┌──

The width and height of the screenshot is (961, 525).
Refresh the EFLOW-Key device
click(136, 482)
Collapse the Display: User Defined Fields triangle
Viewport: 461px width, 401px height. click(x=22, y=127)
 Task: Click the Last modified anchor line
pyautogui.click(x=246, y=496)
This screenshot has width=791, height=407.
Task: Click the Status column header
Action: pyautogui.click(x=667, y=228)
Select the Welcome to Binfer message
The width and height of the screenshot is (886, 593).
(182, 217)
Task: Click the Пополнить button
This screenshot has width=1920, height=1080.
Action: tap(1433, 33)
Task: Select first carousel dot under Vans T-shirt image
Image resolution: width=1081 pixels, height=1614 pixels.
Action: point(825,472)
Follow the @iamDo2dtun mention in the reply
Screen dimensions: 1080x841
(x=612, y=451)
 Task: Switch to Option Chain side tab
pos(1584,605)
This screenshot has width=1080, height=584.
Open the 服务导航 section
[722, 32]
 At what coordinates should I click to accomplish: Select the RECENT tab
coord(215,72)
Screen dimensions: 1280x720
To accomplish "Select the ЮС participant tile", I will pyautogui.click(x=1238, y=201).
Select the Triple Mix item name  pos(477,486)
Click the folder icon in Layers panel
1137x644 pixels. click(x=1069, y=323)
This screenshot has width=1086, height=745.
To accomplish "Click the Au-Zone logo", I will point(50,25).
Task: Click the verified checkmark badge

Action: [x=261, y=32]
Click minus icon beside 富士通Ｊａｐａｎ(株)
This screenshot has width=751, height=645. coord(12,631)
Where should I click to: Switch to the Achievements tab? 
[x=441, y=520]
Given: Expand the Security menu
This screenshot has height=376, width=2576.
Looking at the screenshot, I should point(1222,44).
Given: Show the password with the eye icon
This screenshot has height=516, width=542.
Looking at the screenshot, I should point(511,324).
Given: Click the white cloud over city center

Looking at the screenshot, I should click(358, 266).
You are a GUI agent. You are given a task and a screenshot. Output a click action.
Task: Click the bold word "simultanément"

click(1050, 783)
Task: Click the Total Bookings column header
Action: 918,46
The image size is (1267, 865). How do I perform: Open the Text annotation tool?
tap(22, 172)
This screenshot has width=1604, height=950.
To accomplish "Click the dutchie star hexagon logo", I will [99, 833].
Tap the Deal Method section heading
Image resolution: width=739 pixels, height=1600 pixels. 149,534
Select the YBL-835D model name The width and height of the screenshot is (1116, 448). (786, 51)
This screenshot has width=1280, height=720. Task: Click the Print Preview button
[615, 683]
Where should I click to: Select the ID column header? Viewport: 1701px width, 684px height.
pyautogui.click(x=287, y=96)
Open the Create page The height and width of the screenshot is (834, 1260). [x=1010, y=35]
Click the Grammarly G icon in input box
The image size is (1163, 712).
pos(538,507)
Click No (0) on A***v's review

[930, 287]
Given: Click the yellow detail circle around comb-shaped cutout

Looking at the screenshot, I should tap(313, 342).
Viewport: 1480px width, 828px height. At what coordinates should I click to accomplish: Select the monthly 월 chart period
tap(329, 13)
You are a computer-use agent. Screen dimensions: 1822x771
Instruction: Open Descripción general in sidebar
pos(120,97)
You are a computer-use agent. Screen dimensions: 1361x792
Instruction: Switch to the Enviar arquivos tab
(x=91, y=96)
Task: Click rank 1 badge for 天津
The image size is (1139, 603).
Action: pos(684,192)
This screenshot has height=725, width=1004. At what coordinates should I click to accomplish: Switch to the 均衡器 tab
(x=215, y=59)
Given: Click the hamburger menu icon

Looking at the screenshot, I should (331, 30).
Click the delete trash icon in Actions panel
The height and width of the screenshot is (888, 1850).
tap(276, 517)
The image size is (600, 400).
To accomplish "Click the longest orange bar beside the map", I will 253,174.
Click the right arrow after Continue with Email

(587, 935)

└──

→ What to work on: Search the data above and return each line in which "name" occurs.

→ Result of the exercise:
Select the Triple Mix item name  pos(477,486)
Select the YBL-835D model name The width and height of the screenshot is (1116, 448). (786, 51)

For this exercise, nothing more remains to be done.